:: Listed entries ::

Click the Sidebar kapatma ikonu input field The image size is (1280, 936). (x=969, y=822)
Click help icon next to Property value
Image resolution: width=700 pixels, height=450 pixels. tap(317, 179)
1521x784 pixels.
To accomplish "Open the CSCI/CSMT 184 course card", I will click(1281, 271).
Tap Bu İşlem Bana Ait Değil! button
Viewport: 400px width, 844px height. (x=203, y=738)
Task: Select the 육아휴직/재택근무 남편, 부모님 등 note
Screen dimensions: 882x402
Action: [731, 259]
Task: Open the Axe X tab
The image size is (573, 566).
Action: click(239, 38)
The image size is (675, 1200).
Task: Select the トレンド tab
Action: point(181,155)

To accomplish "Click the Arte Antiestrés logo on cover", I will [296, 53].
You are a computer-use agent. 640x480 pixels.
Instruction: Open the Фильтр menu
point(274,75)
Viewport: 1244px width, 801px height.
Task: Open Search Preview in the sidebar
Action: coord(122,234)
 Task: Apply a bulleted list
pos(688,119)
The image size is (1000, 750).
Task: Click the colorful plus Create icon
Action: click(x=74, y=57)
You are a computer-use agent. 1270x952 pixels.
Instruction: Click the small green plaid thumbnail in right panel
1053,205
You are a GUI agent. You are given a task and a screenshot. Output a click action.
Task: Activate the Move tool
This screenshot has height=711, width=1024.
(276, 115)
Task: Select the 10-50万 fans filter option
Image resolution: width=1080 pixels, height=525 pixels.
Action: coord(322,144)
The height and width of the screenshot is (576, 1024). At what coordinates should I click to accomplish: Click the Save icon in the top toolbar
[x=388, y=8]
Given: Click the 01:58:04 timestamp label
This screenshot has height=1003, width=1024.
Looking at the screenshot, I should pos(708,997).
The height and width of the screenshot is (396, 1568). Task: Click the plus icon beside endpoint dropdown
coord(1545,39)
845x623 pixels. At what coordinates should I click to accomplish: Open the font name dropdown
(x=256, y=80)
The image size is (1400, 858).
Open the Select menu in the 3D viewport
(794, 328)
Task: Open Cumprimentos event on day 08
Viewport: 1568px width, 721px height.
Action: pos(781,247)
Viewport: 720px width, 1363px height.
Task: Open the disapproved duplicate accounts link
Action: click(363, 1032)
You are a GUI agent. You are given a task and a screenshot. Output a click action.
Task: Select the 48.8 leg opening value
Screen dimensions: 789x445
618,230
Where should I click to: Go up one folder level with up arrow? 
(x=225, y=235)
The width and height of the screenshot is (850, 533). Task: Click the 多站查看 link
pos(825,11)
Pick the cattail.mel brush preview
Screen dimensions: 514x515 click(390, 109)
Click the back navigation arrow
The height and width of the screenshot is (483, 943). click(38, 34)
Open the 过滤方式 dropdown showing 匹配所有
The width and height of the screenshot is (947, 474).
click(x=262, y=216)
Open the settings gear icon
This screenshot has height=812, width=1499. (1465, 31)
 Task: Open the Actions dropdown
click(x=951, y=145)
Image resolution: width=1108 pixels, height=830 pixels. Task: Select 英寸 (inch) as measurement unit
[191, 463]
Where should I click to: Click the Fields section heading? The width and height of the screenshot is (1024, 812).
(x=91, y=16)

:::

• Problem requirements
Write out all the items above again, switching "Instruction:" to "Goal:" wherever it appears and leaving everything else unchanged.

• Response to this exercise
Click the Sidebar kapatma ikonu input field The image size is (1280, 936). (x=969, y=822)
Click help icon next to Property value
Image resolution: width=700 pixels, height=450 pixels. tap(317, 179)
1521x784 pixels.
To accomplish "Open the CSCI/CSMT 184 course card", I will click(1281, 271).
Tap Bu İşlem Bana Ait Değil! button
Viewport: 400px width, 844px height. (x=203, y=738)
Task: Select the 육아휴직/재택근무 남편, 부모님 등 note
Screen dimensions: 882x402
Action: [731, 259]
Task: Open the Axe X tab
The image size is (573, 566).
Action: click(239, 38)
The image size is (675, 1200).
Task: Select the トレンド tab
Action: point(181,155)

To accomplish "Click the Arte Antiestrés logo on cover", I will [296, 53].
You are a computer-use agent. 640x480 pixels.
Goal: Open the Фильтр menu
point(274,75)
Viewport: 1244px width, 801px height.
Task: Open Search Preview in the sidebar
Action: coord(122,234)
 Task: Apply a bulleted list
pos(688,119)
The image size is (1000, 750).
Task: Click the colorful plus Create icon
Action: click(x=74, y=57)
You are a computer-use agent. 1270x952 pixels.
Goal: Click the small green plaid thumbnail in right panel
1053,205
You are a GUI agent. You are given a task and a screenshot. Output a click action.
Task: Activate the Move tool
This screenshot has height=711, width=1024.
(276, 115)
Task: Select the 10-50万 fans filter option
Image resolution: width=1080 pixels, height=525 pixels.
Action: coord(322,144)
The height and width of the screenshot is (576, 1024). At what coordinates should I click to accomplish: Click the Save icon in the top toolbar
[x=388, y=8]
Given: Click the 01:58:04 timestamp label
This screenshot has height=1003, width=1024.
Looking at the screenshot, I should pos(708,997).
The height and width of the screenshot is (396, 1568). Task: Click the plus icon beside endpoint dropdown
coord(1545,39)
845x623 pixels. At what coordinates should I click to accomplish: Open the font name dropdown
(x=256, y=80)
The image size is (1400, 858).
Open the Select menu in the 3D viewport
(794, 328)
Task: Open Cumprimentos event on day 08
Viewport: 1568px width, 721px height.
Action: pos(781,247)
Viewport: 720px width, 1363px height.
Task: Open the disapproved duplicate accounts link
Action: click(363, 1032)
You are a GUI agent. You are given a task and a screenshot. Output a click action.
Task: Select the 48.8 leg opening value
Screen dimensions: 789x445
618,230
Where should I click to: Go up one folder level with up arrow? 
(x=225, y=235)
The width and height of the screenshot is (850, 533). Task: Click the 多站查看 link
pos(825,11)
Pick the cattail.mel brush preview
Screen dimensions: 514x515 click(390, 109)
Click the back navigation arrow
The height and width of the screenshot is (483, 943). click(38, 34)
Open the 过滤方式 dropdown showing 匹配所有
The width and height of the screenshot is (947, 474).
click(x=262, y=216)
Open the settings gear icon
This screenshot has height=812, width=1499. (1465, 31)
 Task: Open the Actions dropdown
click(x=951, y=145)
Image resolution: width=1108 pixels, height=830 pixels. Task: Select 英寸 (inch) as measurement unit
[191, 463]
Where should I click to: Click the Fields section heading? The width and height of the screenshot is (1024, 812).
(x=91, y=16)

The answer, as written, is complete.